Let $A$ be a commutative ring. A multiplicatevely closed subset $S$ in $A$ is called saturated if for all $a,b \in A$, $ab \in S$ implies $a\in S$ and $b\in S$.
Prove that
(i) For a multiplicatevely closed subset $S\subseteq A$, prove that $\bar{S} =\{a\in A$ | there exists $b\in A $ with $ab\in S\}$ is a multiplicatevely closed set,
(ii) $S\subseteq \bar{S}$,
(iii) $ \bar{\bar{S}}=S$, i.e., $\bar{S} $ is saturated.

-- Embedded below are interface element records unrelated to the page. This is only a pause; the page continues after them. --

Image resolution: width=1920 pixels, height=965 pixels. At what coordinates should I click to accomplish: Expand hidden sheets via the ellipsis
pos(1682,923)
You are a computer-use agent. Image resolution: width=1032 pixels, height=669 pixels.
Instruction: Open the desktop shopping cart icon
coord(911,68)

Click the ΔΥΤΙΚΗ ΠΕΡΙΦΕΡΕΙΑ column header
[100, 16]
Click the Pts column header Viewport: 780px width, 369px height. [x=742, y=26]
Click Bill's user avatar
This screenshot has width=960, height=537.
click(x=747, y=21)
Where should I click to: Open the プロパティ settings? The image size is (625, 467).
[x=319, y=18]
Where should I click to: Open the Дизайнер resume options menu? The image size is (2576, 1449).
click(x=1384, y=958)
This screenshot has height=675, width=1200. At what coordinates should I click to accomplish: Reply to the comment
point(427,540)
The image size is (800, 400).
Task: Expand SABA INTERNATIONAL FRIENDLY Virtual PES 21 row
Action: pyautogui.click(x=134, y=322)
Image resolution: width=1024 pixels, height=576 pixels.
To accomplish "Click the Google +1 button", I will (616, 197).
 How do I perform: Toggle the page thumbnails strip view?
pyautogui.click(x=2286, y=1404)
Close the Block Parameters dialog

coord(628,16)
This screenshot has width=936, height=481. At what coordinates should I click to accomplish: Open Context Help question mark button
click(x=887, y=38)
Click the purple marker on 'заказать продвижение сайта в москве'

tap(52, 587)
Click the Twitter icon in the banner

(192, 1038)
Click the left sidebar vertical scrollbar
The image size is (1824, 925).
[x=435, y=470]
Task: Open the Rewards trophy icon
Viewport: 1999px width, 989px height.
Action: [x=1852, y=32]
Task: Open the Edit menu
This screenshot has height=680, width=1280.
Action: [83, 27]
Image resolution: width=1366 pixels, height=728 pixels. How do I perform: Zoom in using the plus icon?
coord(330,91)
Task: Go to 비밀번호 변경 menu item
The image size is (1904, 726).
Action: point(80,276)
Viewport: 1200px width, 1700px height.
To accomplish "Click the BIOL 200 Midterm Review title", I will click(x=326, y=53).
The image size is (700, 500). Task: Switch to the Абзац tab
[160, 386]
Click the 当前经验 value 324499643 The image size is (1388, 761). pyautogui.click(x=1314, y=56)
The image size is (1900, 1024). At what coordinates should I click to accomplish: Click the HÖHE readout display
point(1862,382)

Work: I have done (i). For (ii) I took one element in $S$ but I have no reason to believe why it must always lie in $\bar{S}$, can you explain why it should always hold?
For (iii) I tried to prove that $\bar{S}$ is saturated but failed: if I have $ab\in \bar{S}$ and I have to prove that $a$, $b$ lie in $\bar{S}$. $ab\in \bar{S}$ implies that there exists $c\in A$ such that $abc\in \bar{S}$. $abc\in \bar{S}$ implies that there exists $d$ in $A$ such that $abcd \in S$. But how would I prove that $a, b\in \bar{S}$?
So, please suggest some hints for (ii) and (iii).